More than 100 new affordable homes — and the start of what many hope will be a wave of equitable development across the Central District — are now full of life in the Liberty Bank Building. The development led by nonprofit developer Capitol Hill Housing and community development group Africatown celebrated with a ribbon cutting, party, and tours Saturday at 24th and Union.

“This neighborhood and this street means so much to me,” building contractor, neighborhood activist, and, now, Liberty Bank Building resident Ted Evans said. “It’s just surreal to be able to live here and raise my son and be part of this redevelopment and being part of this creation that we’re starting, you know, to bring it back home.
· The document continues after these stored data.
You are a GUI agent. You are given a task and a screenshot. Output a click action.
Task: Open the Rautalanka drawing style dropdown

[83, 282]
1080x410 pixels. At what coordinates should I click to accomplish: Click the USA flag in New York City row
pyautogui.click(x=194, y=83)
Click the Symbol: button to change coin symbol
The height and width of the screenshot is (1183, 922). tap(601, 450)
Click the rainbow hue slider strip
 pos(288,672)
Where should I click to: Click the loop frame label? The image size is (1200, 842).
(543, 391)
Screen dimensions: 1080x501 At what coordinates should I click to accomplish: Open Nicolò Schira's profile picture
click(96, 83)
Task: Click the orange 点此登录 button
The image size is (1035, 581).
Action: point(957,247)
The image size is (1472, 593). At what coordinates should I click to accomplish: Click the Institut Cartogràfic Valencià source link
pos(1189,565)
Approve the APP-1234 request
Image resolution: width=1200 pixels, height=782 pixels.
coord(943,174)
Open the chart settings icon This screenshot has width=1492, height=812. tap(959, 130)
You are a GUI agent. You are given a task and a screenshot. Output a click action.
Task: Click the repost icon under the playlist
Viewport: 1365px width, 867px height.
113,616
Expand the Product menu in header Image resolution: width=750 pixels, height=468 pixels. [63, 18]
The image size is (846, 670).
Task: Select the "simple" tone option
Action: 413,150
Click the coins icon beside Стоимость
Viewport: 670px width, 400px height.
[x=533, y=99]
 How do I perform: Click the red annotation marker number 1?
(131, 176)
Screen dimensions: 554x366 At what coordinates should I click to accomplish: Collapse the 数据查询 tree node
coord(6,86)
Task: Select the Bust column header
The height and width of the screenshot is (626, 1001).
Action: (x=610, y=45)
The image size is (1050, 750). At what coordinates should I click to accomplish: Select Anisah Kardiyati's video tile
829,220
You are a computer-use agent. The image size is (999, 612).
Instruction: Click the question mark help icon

This is where I started — I was born here.”

“There is power here,” Evans said.

Named to honor the region’s first Black-owned bank that once stood at the corner, the six-story, 115-unit affordable housing development is a collaboration between Capitol Hill Housing, Africatown, The Black Community Impact Alliance, and Byrd Barr Place. The color scheme of the building is intended to represent African American culture. Al Doggett Studios is curating art for the building that honors the Liberty Bank and reflects African American cultural heritage. The overall design of the building also plays off African-American inspired art with an overall asymmetrical design that uses varying colors and textures of fiber cement panels and siding, the project architects at Mithun say. The street level uses brick veneer and incorporate some salvaged bricks from Liberty Bank. Inside the main lobby, the door from the old Liberty Bank vault waits under plastic for its unveiling as an architectural centerpiece greeting entrants inside the building’s eastern entrance.

The $34 million project “required complex financing,” Capitol Hill Housing says, combining debt, tax credit equity and critical funding from the Office of Housing and the state’s Housing Trust Fund. Of the project’s $34 million budget, 36% comes from a $12.2 million City of Seattle Office of Housing loan, $10 million from tax credit equity through Heritage Bank, $8.1 million from a Bellwether Enterprise- First Mortgage permanent loan, $1 million from a state Housing Trust Fund loan, $1 million from Capitol Hill Housing equity, and a final $1.7 million raised by the Rise Together capital campaign, an effort to raise money for affordable housing across the Central District, Capitol Hill, and White Center.

“The project is the first project to embody the vision of Africatown ownership, presence, our culture, our heritage commerce in our businesses,” the group’s board president K. Wyking Garrett said Saturday, saying the new apartments are creating homes for “young men from our community that fell victim to mass incarceration and criminalization” but “who now can raise their children here just 10 minutes away from school.”

Describing the displacement of the Central District as “root shock,” Garrett said that Saturday’s ceremony market a “replanting.”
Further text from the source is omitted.